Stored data
■ ■ ■ ■ ■

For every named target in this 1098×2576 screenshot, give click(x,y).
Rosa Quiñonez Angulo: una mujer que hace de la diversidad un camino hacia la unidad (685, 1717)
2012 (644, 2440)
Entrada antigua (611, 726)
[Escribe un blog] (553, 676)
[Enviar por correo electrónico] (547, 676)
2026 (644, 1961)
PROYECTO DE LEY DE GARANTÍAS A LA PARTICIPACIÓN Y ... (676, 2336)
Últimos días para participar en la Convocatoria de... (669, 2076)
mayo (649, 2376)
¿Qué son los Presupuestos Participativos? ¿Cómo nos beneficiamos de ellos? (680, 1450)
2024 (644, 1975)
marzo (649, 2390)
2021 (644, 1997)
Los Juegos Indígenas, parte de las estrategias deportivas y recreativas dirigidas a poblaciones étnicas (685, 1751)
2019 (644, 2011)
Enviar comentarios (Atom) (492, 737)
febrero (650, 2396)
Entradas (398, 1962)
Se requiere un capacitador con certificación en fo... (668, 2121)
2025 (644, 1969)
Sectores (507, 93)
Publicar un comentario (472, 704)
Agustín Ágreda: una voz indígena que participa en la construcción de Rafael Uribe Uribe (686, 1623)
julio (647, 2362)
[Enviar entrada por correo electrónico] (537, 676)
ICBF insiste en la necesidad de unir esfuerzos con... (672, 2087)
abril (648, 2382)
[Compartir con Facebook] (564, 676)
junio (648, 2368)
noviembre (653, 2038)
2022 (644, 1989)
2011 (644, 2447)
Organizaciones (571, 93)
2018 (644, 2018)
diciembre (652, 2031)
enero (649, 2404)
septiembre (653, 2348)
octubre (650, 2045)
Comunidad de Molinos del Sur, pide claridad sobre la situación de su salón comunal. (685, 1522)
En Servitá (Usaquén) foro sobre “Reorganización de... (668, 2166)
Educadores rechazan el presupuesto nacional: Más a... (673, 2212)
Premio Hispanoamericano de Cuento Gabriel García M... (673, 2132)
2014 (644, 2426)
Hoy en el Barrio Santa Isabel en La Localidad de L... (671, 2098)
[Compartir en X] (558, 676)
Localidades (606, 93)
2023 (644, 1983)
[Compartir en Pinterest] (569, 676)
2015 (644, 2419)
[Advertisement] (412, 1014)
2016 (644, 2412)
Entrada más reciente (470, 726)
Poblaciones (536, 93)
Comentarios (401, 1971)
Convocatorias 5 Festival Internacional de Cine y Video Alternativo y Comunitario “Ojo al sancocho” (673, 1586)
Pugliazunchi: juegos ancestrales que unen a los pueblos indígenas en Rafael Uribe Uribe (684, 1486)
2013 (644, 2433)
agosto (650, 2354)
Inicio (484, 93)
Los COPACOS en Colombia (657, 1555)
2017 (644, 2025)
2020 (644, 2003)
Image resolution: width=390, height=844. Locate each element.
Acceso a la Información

■ ■ ■ ■ ■

WHAT THE EXERCISE ASKS: What you return must be an exact retyping of the lines above starting at the line with "julio (647, 2362)" and ending at the line with "octubre (650, 2045)", and nothing besides.

FINAL ANSWER:
julio (647, 2362)
[Enviar entrada por correo electrónico] (537, 676)
ICBF insiste en la necesidad de unir esfuerzos con... (672, 2087)
abril (648, 2382)
[Compartir con Facebook] (564, 676)
junio (648, 2368)
noviembre (653, 2038)
2022 (644, 1989)
2011 (644, 2447)
Organizaciones (571, 93)
2018 (644, 2018)
diciembre (652, 2031)
enero (649, 2404)
septiembre (653, 2348)
octubre (650, 2045)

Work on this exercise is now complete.